La montée des deepfakes et l’érosion de la confiance publique
Un avertissement de l’OTAN
Dans son rapport sur les tendances scientifiques et technologiques pour 2025-2045, l’OTAN souligne un enjeu majeur : l’intelligence artificielle (IA) peut accélérer le déclin de la confiance publique. Ce phénomène ne se limite pas à la simple diffusion d’informations trompeuses. En effet, l’IA accroît la vitesse, l’amplitude et la sophistication des campagnes menées pour discréditer gouvernements, institutions scientifiques et autres autorités. Dans un contexte de polarisation politique croissante, cette dynamique menace notre capacité à partager des faits et à trouver une réalité commune.
Les dangers des deepfakes : création et impact
L’Institut National des Standards et de la Technologie des États-Unis (NIST) met également en garde contre les dangers des contenus générés par IA, notamment les deepfakes. Ces derniers incluent des images, sons ou vidéos manipulés pour donner l’impression qu’une personne dit ou fait quelque chose qui n’a jamais eu lieu. Cette menace s’attaque directement à la transparence et à la crédibilité de l’information numérique.
Comment sont-ils créés ?
Les deepfakes émergent d’un processus complexe où des réseaux neuronaux identifient les traits d’un visage et les reconstruisent sur les gestes d’une autre vidéo, image par image. Les technologies évoluent rapidement : aujourd’hui, une simple photo de profil peut suffire pour générer en quelques secondes une représentation hyperréaliste d’une personne.
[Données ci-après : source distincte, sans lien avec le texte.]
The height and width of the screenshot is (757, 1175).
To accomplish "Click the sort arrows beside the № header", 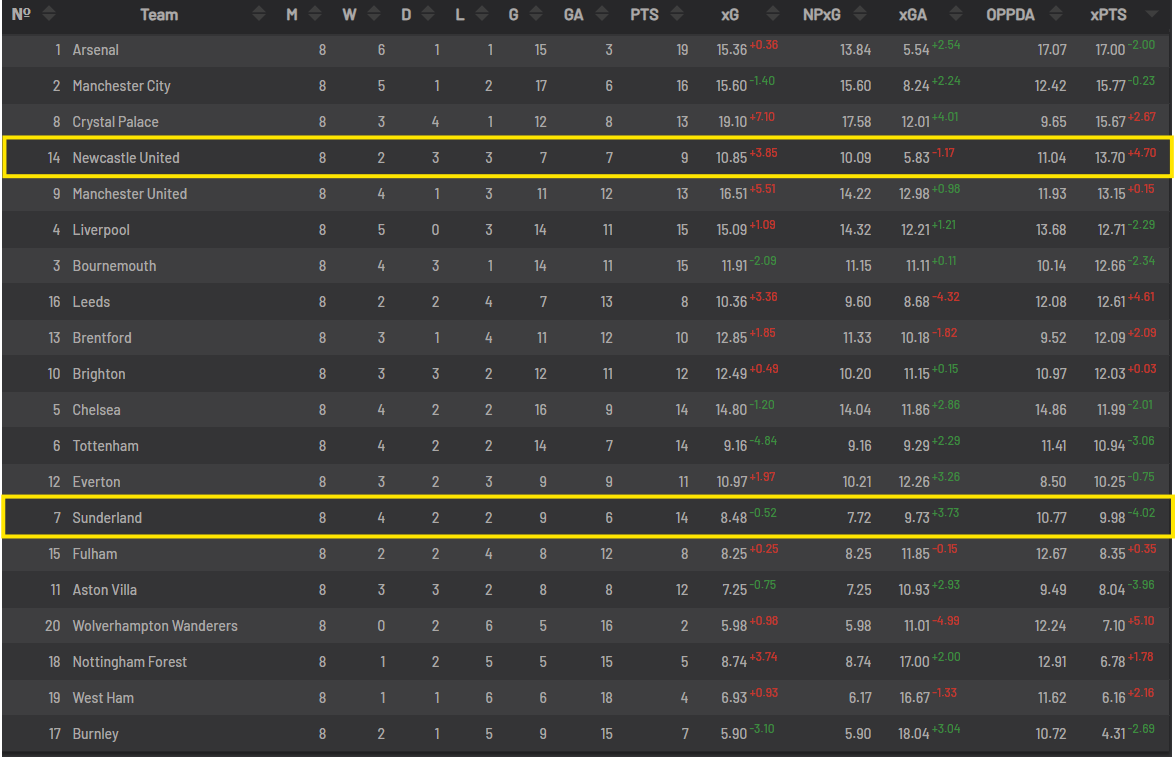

La diffusion à grande échelle
Un aspect essentiel des deepfakes est leur capacité à être produits et diffusés massivement. L’IA permet de générer de nombreuses versions d’un même message, de les traduire et d’adapter leur ton à différents publics. De plus, des articles ou commentaires fictifs peuvent être créés pour soutenir cette désinformation, diffusés par des bots pour donner l’illusion d’une réaction sociale authentique.
Cas emblématique : les élections slovaques
Un exemple marquant s’est produit deux jours avant les élections parlementaires slovaques de 2023, lorsqu’un audio manipulé a circulé. Ce deepfake impliquait des personnalités politiques et visait à semer le doute sur l’intégrité du processus électoral. Bien que son impact direct soit discuté, il illustre comment la clonage de voix peut miner la confiance envers plusieurs institutions.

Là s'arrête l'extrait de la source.